Beware of new Android banking malware, ‘Octo,’ that features remote access capabilities that malicious operators use for on-device fraud. It’s often used to get control of banking information, and this new trojan can be used to commit fraud using your device.

Octo is an evolved Android malware based on ExoCompact, a malware variant based on the Exo trojan that quit the cybercrime space and had its source code leaked in 2018. The new variant has been discovered by researchers at ThreatFabric, who observed several users looking to purchase it on darknet forums.
The new variant comes with an advanced remote access module that enables threat actors to perform on-device fraud (ODF) by remotely controlling the compromised Android device. To enable remote access, Octo takes advantage of Android’s MediaProjection.

Do you know what MediaProjection is? It is a token that grants applications the ability to capture the contents of a device display as a media stream that can be played back or cast to other devices such as a TV. This enables operators of the malware to view the infected android device’s screen remotely. In order to control the device, Octo further abuses Android’s Accessibility service, which is meant to assist visibly impaired users in controlling their mobile devices. Instead, Octo will use it to perform various malicious tasks. By setting the screen brightness to zero, the device will appear as if it is turned off, enabling the malware to execute a variety of different commands without the victim realizing it.
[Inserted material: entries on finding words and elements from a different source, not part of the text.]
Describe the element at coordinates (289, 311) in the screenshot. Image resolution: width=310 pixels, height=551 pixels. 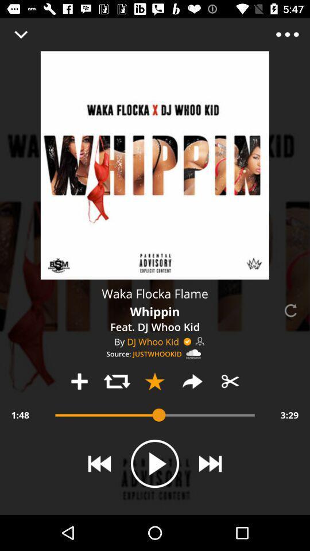
I see `the refresh icon` at that location.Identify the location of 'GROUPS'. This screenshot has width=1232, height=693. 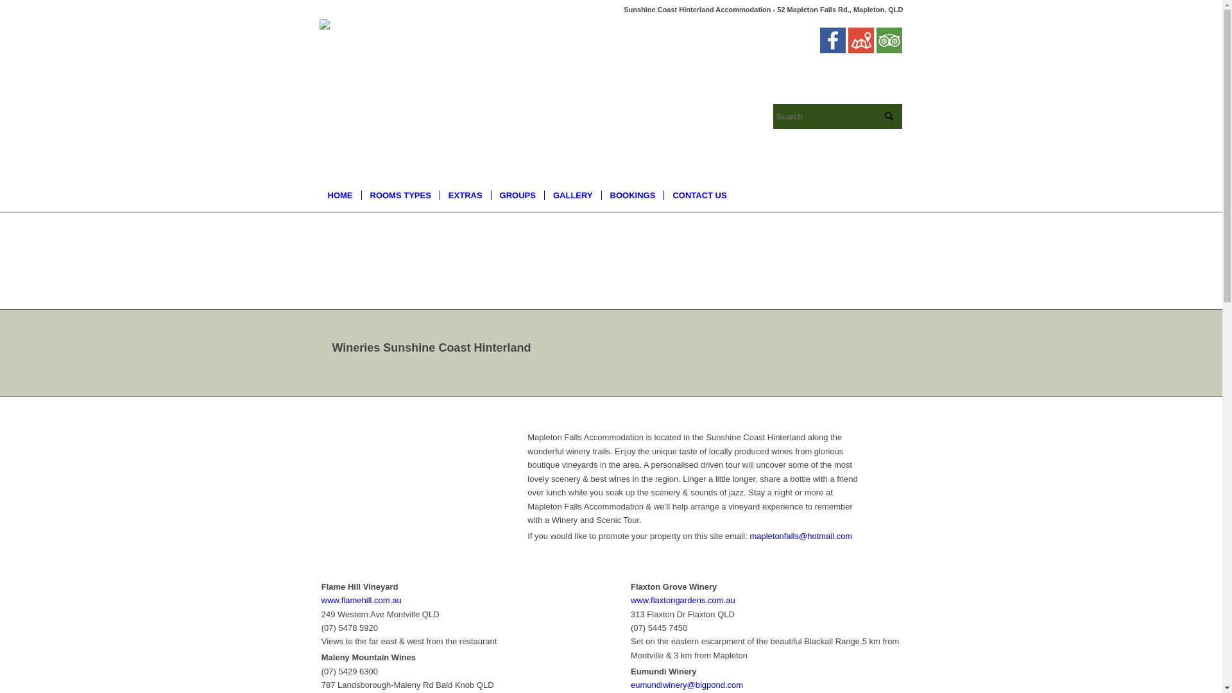
(517, 195).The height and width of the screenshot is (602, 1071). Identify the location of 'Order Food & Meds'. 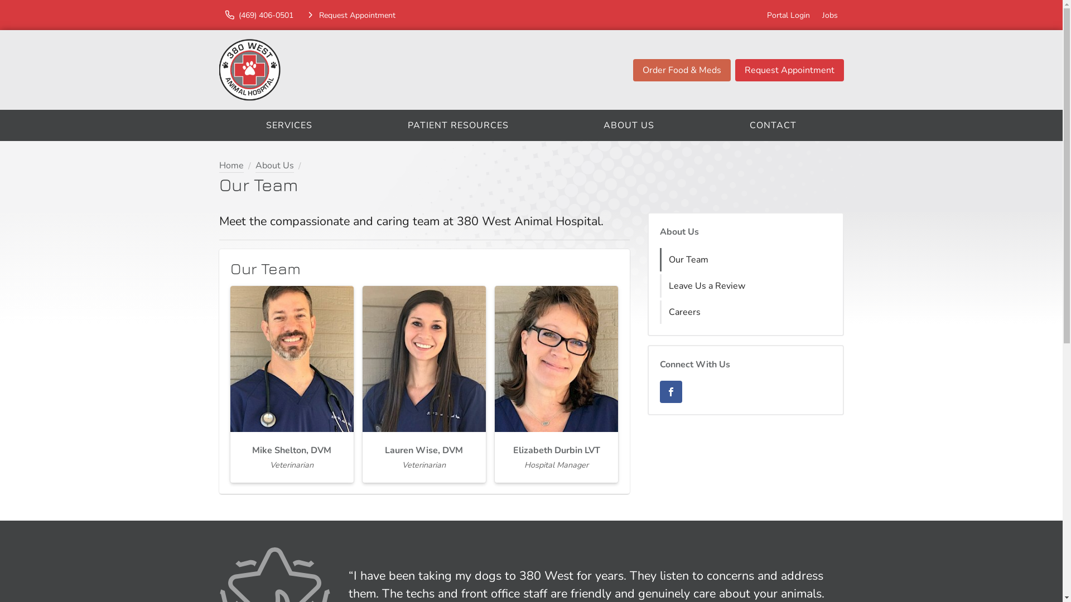
(632, 70).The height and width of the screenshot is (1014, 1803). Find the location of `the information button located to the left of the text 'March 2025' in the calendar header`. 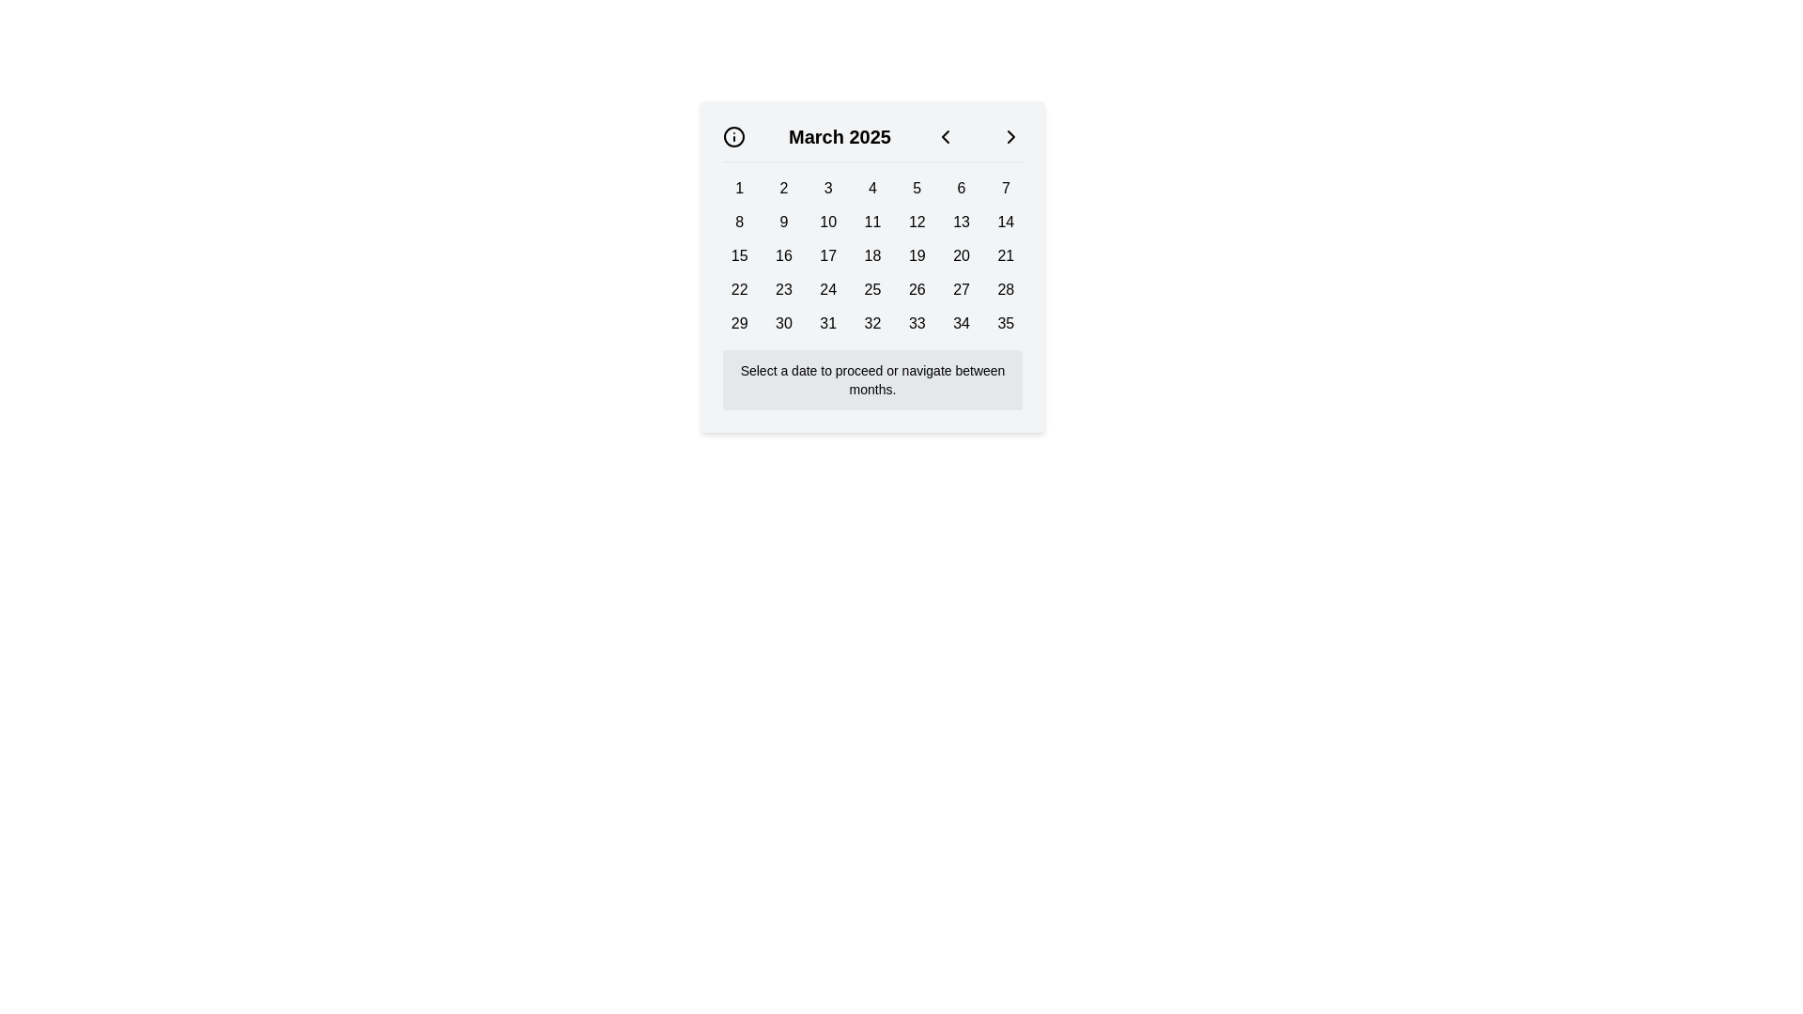

the information button located to the left of the text 'March 2025' in the calendar header is located at coordinates (733, 136).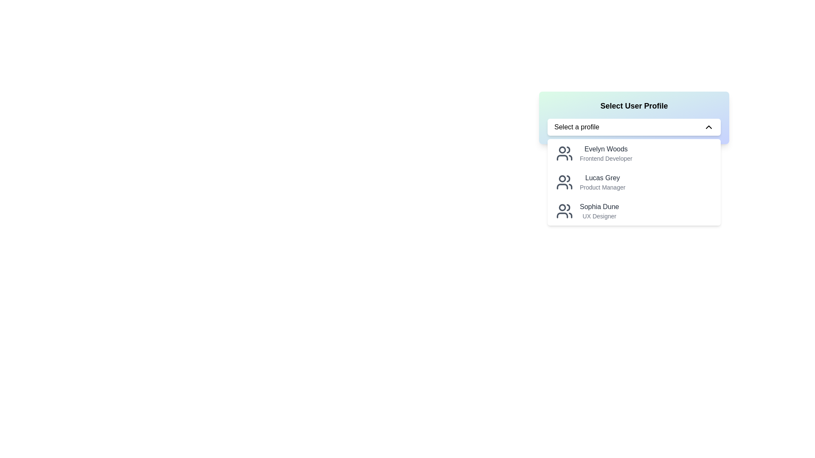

Some of the commands that Octo supports include:

  • Enabling SMS interception
  • Disabling sound and temporarily locking the device’s screen
  • Launching a specified application
  • Starting/stopping remote access session
  • Updating list of C2s
  • Opening specified URL
  • Sending SMS with specified text to a specified phone number

Tips for Mitigation

Trojans like Octo that feature remote access modules are becoming more common, rendering robust account protection steps such as two-factor codes obsolete (because the threat actor completely controls the device and its logged-in accounts.) Anything the user sees on their device’s screen becomes within the access of these malware variants, so after infection, no information is safe. That renders every protection measure ineffective. Because of this, users need to remain vigilant, keep the number of apps installed on their smartphones at a minimum, and regularly check to ensure Play Protect is enabled.